Updated

Wednesday, I told you about the campaign by The Guardian newspaper in Great Britain to influence voters in the U.S. election.

The Guardian is encouraging readers to write to individual voters in Cook County, Ohio. On Thursday, it published three letters written to voters by prominent Britons.

First, spy novelist John Le Carré, whose real name is David Cornwell. In his letter to an Ohio voter he says:

"Probably no American president in all history has been so universally hated abroad as George W Bush: for his bullying unilateralism, his dismissal of international treaties, his reckless indifference to the aspirations of other nations and cultures, his contempt for institutions of world government, and above all for misusing the cause of anti-terrorism in order to unleash an illegal war."

The Ohio voter might remember that the sacred international treaties includes the one in which European judges wanted to put American soldiers on trial for war crimes.

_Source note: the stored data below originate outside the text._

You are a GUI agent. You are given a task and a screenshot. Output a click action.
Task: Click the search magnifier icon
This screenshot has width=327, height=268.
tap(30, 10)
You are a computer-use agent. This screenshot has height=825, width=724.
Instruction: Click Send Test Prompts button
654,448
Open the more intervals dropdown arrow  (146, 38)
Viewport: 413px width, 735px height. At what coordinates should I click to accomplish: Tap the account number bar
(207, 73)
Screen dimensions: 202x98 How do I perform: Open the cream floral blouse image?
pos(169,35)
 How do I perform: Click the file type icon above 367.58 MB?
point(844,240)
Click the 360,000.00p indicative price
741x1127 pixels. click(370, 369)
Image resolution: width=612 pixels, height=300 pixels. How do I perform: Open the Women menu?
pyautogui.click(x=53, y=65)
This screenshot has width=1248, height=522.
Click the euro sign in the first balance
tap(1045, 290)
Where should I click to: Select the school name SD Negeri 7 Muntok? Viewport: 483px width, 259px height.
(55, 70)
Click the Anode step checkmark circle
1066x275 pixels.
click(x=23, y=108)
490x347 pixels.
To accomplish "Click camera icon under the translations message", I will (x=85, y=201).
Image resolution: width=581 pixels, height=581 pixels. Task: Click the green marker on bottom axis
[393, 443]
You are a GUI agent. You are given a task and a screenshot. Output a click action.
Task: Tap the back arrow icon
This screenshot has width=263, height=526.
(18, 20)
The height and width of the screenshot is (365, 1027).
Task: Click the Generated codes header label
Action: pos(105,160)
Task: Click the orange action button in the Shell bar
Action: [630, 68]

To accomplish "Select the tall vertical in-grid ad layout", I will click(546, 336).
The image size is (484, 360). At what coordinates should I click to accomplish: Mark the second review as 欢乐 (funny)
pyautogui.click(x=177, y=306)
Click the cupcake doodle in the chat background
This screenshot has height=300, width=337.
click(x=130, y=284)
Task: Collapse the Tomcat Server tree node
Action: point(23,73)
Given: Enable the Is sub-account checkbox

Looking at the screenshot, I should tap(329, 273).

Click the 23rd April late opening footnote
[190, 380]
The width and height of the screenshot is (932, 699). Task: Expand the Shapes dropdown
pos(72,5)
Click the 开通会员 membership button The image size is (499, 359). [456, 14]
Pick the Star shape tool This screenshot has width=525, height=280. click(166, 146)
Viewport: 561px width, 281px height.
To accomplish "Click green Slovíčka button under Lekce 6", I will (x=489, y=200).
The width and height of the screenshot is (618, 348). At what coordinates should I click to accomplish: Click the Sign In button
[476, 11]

Then there's this excerpt from Lady Antonia Fraser, prominent historian, lesser Royal and wife of prominent anti-American playwright Harold Pinter:

"If you back Kerry, you will be voting against a savage militaristic foreign policy of pre-emptive killing which has stained the great name of the U.S. so hideously in recent times."

And this from Richard Dawkins, a professor at Oxford:

"Don't be so ashamed of your president: the majority of you didn't vote for him. If Bush is finally elected properly, that will be the time for Americans traveling abroad to simulate a Canadian accent."

You simulate a Canadian accent by asking for beer a lot and ending ever sentence with "Eh?"

Now, it's one thing to have smarmy Brits looking down their nose at you on the BBC and in the newspapers — we can always try to ignore the condescending attitude. But writing to individual U.S. voters and telling them how hideously they have behaved; that Americans better start learning Canadian; that this war we fought in our own defense was illegal, and that we are lawless rogues terrifying the planet?

The message is, "Be sure to mind your betters."

I want to see those Cook County, Ohio voters who will find all this persuasive.

That's My Word.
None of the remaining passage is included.